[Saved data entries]

◆ ◆ ◆

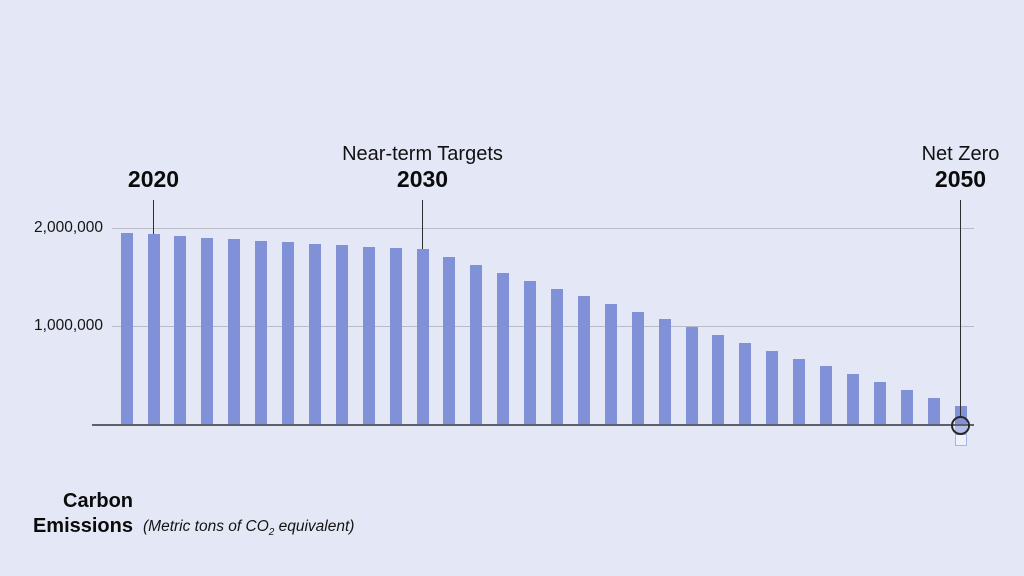 This screenshot has height=576, width=1024. What do you see at coordinates (450, 341) in the screenshot?
I see `bar-2031` at bounding box center [450, 341].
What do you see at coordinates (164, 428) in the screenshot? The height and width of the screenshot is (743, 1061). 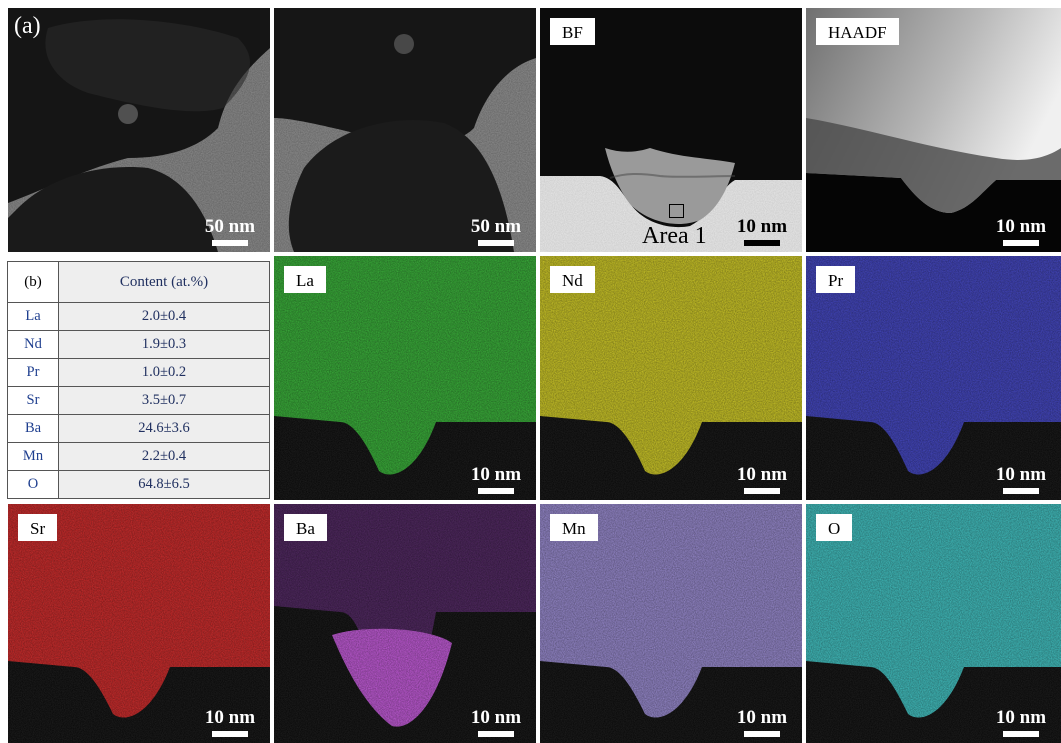 I see `value-cell: 24.6±3.6` at bounding box center [164, 428].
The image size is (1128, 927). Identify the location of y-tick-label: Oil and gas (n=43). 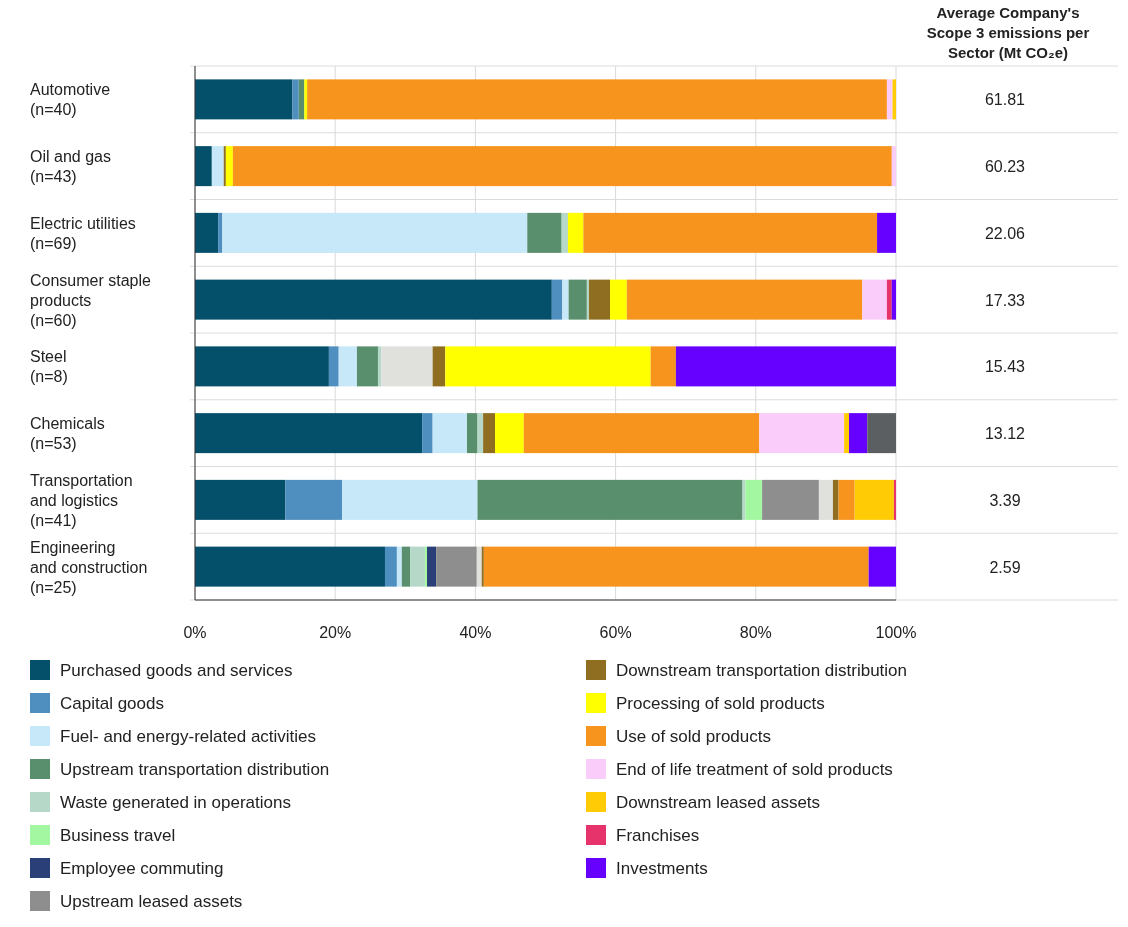
(70, 167).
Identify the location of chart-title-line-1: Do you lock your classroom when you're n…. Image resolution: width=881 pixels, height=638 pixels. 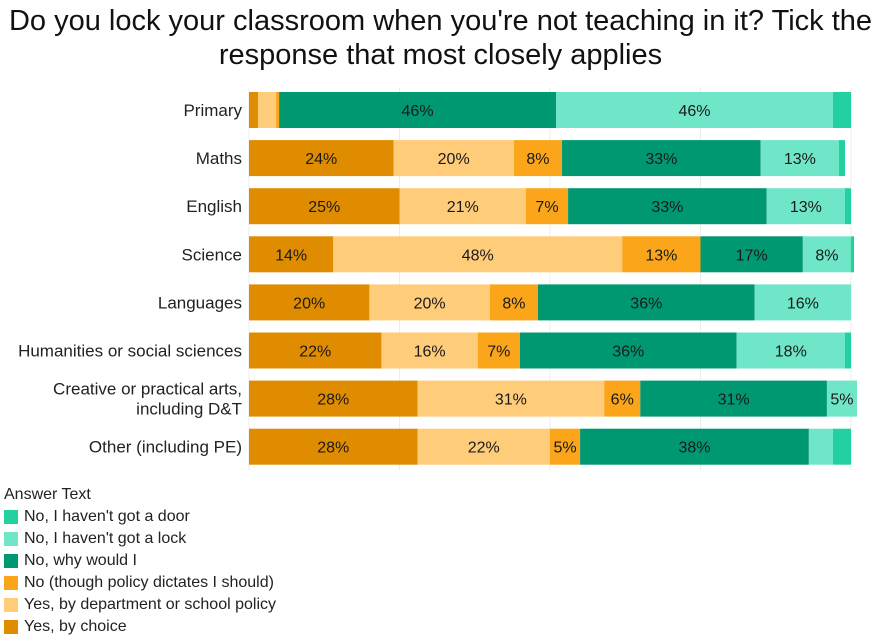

◆ ◆ ◆

* **EXERCISE DESCRIPTION**: Copy out the rows again word for word, starting at the line that holds "The image size" and running through the end of the rows, with both ends included. Omit the pictures.

* **RESPONSE BELOW**:
The image size is (1128, 927). Identify the location of y-tick-label: Oil and gas (n=43). 
(70, 167).
Identify the location of chart-title-line-1: Do you lock your classroom when you're n…. Image resolution: width=881 pixels, height=638 pixels. 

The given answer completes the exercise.